В выпускном классе средней школы меня также немного обучили навыкам передвижения. В основном это было обучение пользованию белой тростью, но после этого я никогда не пользовался тростью, потому что научился прекрасно передвигаться с тем зрением, которое у меня было. Мне просто не нравились смешные взгляды, которые бросали на меня люди, когда я пользовался тростью. Некоторые люди замечали, что я явно рассматриваю вещи в магазине, и спрашивали, почему у меня трость для "слепых". Люди не принимают концепцию слепоты: ты либо слепой, либо прекрасно видишь, и точка. Это раздражало, и мне просто не нравилось ходить с рекламой, в которой говорилось, что я "дефектный". Консультанты по реабилитации неизменно говорят, что это глупое мышление, но это потому, что они никогда не смотрят на социальные проблемы.
Когда в 1987 году я потерял слух, моя жизнь полностью перевернулась.
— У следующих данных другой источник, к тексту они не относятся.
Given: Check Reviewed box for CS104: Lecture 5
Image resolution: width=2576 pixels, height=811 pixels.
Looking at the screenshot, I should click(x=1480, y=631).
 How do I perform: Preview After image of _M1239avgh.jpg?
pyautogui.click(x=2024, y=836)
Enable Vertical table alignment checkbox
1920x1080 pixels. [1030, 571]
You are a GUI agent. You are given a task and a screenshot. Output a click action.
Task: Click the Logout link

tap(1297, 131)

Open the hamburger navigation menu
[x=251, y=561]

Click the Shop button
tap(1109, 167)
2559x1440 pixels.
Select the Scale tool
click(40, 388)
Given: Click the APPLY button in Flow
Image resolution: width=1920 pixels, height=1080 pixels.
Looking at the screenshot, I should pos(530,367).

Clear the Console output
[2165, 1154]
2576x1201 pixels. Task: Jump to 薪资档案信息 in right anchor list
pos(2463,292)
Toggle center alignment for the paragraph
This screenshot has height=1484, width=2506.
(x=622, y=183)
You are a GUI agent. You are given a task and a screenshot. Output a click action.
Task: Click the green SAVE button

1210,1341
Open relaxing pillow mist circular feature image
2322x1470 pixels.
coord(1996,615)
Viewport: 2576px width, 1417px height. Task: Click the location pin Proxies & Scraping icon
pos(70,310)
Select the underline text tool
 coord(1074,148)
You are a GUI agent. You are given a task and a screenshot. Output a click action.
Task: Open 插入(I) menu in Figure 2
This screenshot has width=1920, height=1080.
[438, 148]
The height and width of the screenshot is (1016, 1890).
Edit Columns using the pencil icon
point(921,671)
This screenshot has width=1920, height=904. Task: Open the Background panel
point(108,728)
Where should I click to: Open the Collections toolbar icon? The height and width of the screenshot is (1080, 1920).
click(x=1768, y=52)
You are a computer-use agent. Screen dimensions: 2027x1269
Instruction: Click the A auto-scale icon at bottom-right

Я провел несколько лет в неопределенности, прежде чем наконец принял решение найти способ справиться с двойной бедой - глухотой и плохим зрением. В итоге меня направили в HKNC в Нью-Йорке. Мне сказали, что это лучшее место для слепоглухих людей. Я никогда раньше не слышала термина "глухонемой", а тем более не встречала других людей с таким сочетанием потери зрения и слуха - если не считать моей сестры. Посещение центра не вызвало у меня желания остаться там на длительный срок, но я знала, что должна что-то предпринять. Это казалось мне наилучшим вариантом, поэтому я записалась на тринадцатинедельное обследование.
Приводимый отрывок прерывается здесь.